Being her age and in the music industry, she says, though, has its pros and cons.
"I think it must be difficult for people to take me seriously considering my age, but I think as soon as they meet me, they don't have a problem," she says. "It seems to me to be an advantage especially in the music world because people flock towards very young artists these days.
"But it's a disadvantage otherwise, really. I think it's because I can relate to people so much older than me more than someone my own age. So it's kind of frustrating to be my age and have the kind of thoughts that I have and still be so young."
Rose grew up outside Los Angeles and was basically born into the music industry. Her father, Kim Bullard, was a supporting musician for Crosby, Stills and Nash and a member of Poco. Rose says she was well prepared for what the industry entails.

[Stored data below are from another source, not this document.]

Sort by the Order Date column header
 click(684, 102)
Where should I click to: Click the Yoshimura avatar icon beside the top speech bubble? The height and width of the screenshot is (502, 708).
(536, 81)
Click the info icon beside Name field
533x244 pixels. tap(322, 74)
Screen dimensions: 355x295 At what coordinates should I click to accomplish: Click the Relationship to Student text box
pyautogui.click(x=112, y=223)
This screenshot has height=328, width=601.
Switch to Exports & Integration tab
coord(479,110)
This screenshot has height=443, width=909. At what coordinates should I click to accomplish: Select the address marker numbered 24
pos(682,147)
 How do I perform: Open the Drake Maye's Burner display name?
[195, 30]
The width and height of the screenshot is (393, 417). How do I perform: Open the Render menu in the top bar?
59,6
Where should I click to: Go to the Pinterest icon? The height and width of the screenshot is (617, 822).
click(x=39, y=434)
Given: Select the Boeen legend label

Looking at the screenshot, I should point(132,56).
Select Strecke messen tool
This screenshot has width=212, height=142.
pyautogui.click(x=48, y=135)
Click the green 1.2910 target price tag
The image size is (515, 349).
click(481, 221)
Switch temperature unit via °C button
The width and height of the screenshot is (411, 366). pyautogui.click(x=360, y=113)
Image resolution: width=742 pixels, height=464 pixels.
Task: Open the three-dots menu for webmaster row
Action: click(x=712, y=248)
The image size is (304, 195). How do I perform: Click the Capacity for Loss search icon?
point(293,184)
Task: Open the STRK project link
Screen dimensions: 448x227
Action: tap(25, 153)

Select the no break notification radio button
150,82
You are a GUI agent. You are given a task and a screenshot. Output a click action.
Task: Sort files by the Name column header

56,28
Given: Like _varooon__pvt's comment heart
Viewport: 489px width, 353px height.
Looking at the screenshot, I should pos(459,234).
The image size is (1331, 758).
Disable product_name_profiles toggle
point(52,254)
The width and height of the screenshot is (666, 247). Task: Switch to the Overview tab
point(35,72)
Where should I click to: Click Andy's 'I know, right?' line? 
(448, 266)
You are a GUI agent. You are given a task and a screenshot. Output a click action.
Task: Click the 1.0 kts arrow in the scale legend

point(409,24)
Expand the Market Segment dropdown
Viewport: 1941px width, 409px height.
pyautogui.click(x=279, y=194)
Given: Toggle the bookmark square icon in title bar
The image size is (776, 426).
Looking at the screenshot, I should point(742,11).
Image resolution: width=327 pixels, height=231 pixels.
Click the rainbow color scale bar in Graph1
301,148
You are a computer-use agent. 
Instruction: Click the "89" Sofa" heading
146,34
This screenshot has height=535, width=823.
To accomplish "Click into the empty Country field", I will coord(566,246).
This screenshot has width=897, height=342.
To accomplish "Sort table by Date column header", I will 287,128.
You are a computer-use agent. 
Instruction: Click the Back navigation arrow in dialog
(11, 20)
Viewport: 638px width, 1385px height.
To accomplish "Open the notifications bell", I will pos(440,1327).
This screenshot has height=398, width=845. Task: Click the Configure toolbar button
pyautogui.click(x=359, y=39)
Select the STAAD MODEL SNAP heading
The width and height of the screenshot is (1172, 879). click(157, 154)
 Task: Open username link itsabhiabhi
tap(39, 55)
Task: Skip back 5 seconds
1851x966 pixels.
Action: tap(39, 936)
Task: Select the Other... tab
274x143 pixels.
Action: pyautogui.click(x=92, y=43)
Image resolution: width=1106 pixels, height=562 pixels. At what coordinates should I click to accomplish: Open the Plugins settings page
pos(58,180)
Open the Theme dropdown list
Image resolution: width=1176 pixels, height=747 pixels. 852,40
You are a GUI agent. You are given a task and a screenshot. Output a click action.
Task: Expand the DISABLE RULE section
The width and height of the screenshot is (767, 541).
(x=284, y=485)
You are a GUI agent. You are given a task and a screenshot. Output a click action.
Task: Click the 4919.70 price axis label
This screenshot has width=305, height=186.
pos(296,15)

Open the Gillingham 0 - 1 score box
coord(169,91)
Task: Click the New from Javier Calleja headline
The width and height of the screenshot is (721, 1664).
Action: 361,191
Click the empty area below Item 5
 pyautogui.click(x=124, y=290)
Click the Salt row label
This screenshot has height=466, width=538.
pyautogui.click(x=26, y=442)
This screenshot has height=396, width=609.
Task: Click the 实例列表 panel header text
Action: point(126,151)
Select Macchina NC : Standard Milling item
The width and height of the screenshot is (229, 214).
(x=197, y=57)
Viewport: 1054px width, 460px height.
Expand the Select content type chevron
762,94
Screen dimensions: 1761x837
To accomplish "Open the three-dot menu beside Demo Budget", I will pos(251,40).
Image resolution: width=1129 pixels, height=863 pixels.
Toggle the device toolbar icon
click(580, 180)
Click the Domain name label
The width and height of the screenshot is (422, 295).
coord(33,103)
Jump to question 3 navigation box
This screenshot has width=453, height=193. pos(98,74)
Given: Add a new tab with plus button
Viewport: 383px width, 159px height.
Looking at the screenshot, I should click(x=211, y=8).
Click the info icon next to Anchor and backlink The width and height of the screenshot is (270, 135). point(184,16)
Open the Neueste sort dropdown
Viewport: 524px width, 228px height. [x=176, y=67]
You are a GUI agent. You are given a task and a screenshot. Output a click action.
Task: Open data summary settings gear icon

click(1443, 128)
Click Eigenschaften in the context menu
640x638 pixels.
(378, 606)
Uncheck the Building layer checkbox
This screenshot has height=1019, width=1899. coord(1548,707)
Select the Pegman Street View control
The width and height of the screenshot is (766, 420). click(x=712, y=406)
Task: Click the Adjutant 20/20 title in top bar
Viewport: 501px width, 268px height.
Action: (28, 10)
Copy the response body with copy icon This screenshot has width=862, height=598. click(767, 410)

"You grow up fast in Los Angeles, especially when you have parents that are in the rock 'n' roll business," she says.
A lot of people might see Rose as this year's Avril Lavigne, but her album, being released on Tuesday, seems to tell a rather different story. Overdrive sounds like Sheryl Crow, while I Like, the punk-ish Vacation and Catch My Fall resemble Liz Phair, whom Rose will open for in March and April. Rose says Lemon is her favourite track on the album and says writing is cathartic for her.
"It's a thing that I've always been doing," she says. "For me it's just a great way to get out all of my emotions and I was really needing that."
Rose, who lived in the same house where the '60s TV show about a talking horse, Mr. Ed, was filmed, says she knew early on she would be signed to a label.
"I had made some songs when I was younger and my father was playing them to some people in the industry," she says. "They told my father, 'When does she want the record deal?' That was definitely overwhelming. That's when it occurred to me that this could actually be something in my life. So I was very excited."
Rose, who describes the record as a musical journey through her head, had some help from her father, who produced the record. She also says that the personal side and professional side were kept separately.
"It's the only way to do it; otherwise, it would've become very messy," she says.
The singer says she doesn't mind the road because she gets to see new places and meet new people.
She also says, without much hesitation, that the album title, Because I Can, was quite simple to choose.
"A lot of people ask me why I made the album: It's because I can," she says. "I could and I did."